• Supplied text
□ □ □ □ □ □ □
Using this video as a jumping-off point, my article (which I think will be published next week) explores claims that Paris is one of the most rat-filled cities in the world, and that the problem has become worse in recent years, under the leadership of Paris’s current mayor.
Even conceding my pre-existing interest in the species, I found the research of this piece fascinating. Most especially I was struck by how political the issue of rats is, and apparently has been for many centuries.
As long as there has been a city of Paris to speak of, there have been rats. In the 1300s, the rats of Paris were blamed for spreading plague via their fleas. The rats at the time, it would seem, were not the brown rats who dominate in Paris today, but either black rats or as some scientists claim, gerbils!
More recent studies go as far as to suggest that the idea that rats spread the plague in the first place is slander, that they weren’t responsible for the spread of the plague at all. One comprehensive study from a few years ago concluded that the nature of the spread and the archeological evidence points rather to transmission through fleas and parasites carried by humans ourselves.
From my research, what seemed to emerge again and again was the idea that rats seem to act as a foil for people’s feelings about their city or their leaders at the time, or even about their own psyches. This still holds true today.
□ □ □ □ □ □ □
• What to produce
Translate this sentence from the passage on rats in Paris into French: "As long as there has been a city of Paris to speak of, there have been rats."

• Collected data
□ □ □ □ □ □ □
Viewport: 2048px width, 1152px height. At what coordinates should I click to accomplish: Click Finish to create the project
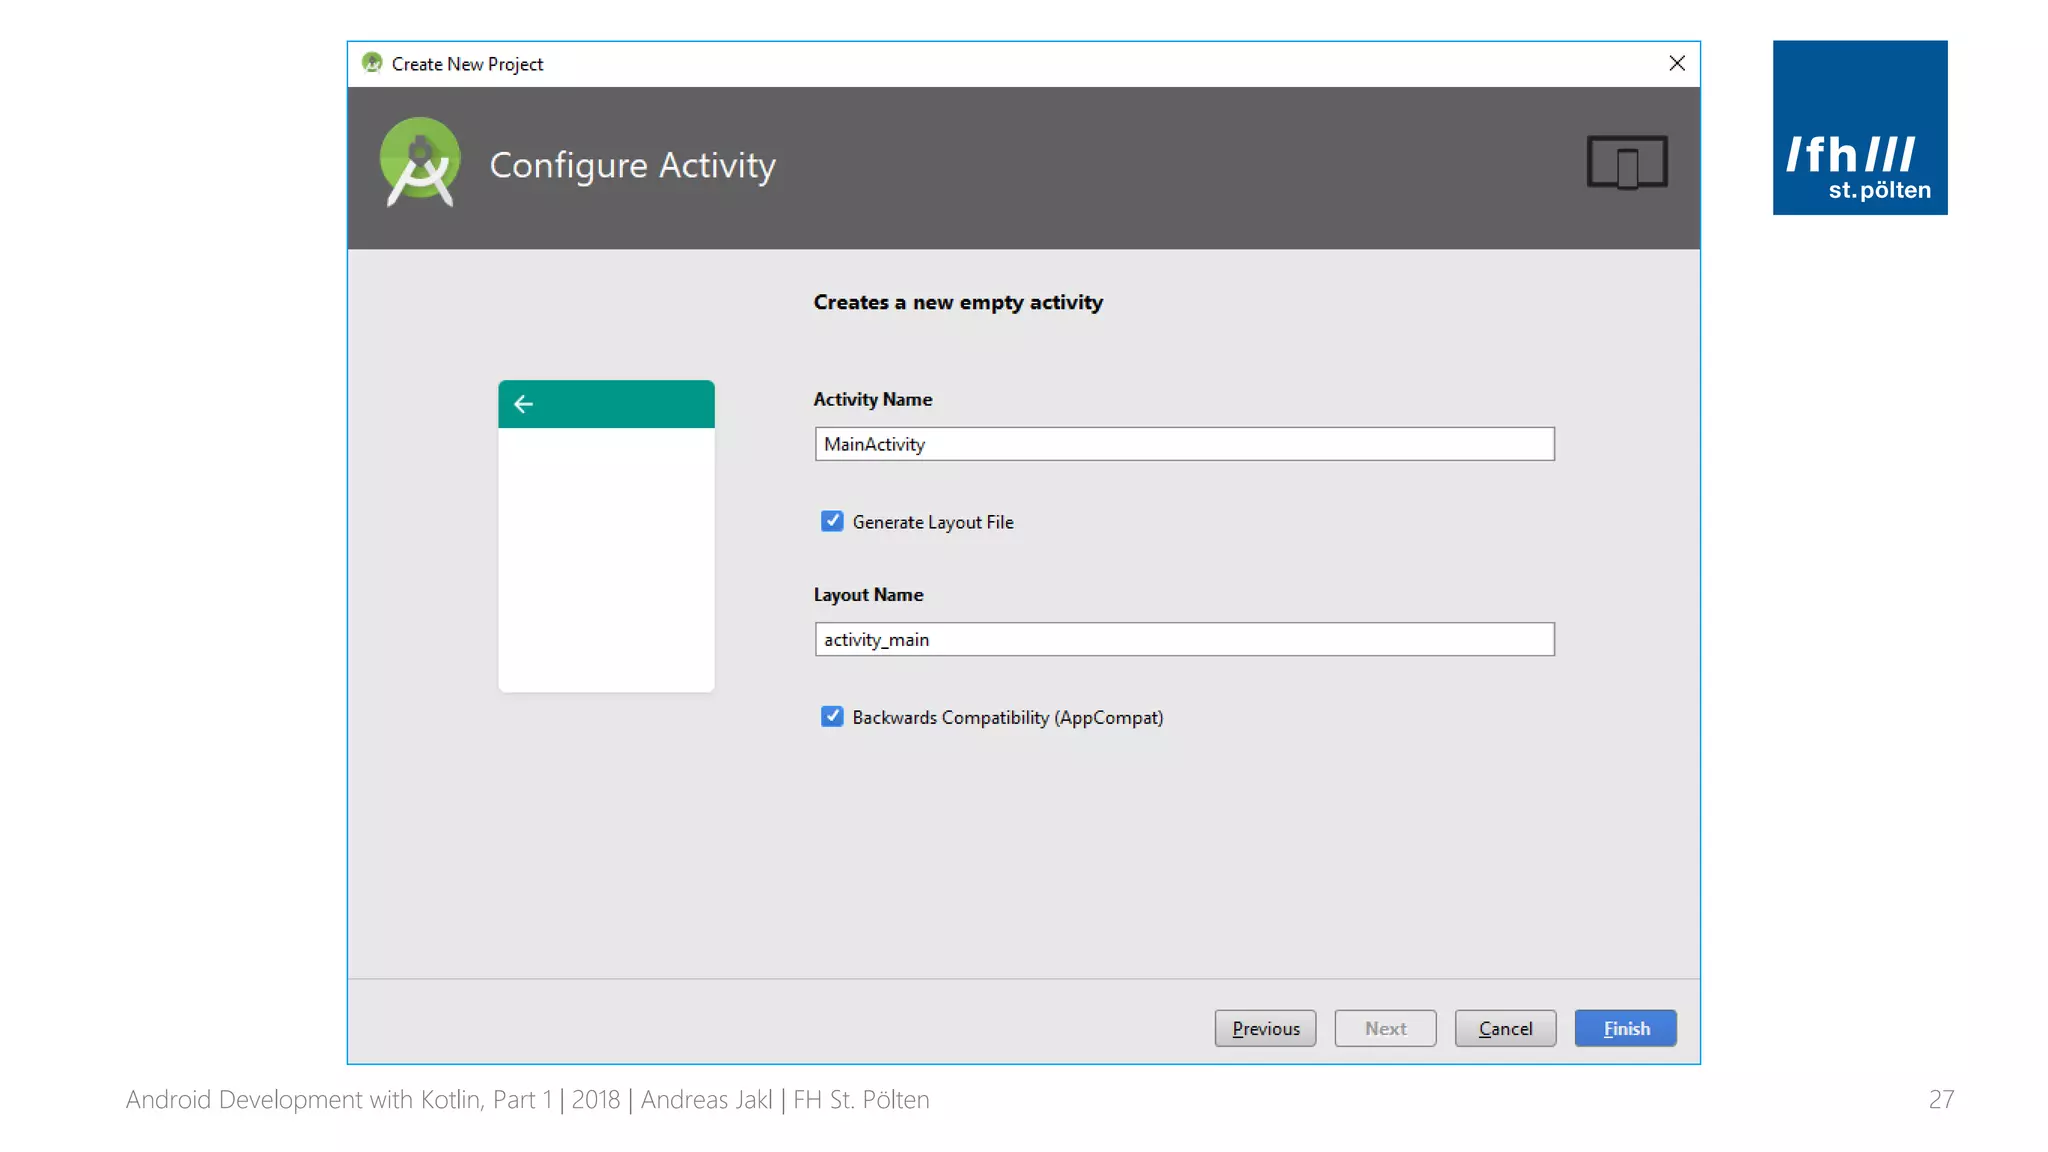tap(1625, 1028)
□ □ □ □ □ □ □
• Solution for this exercise
Aussi longtemps qu'il a existé une ville de Paris digne de ce nom, il y a eu des rats.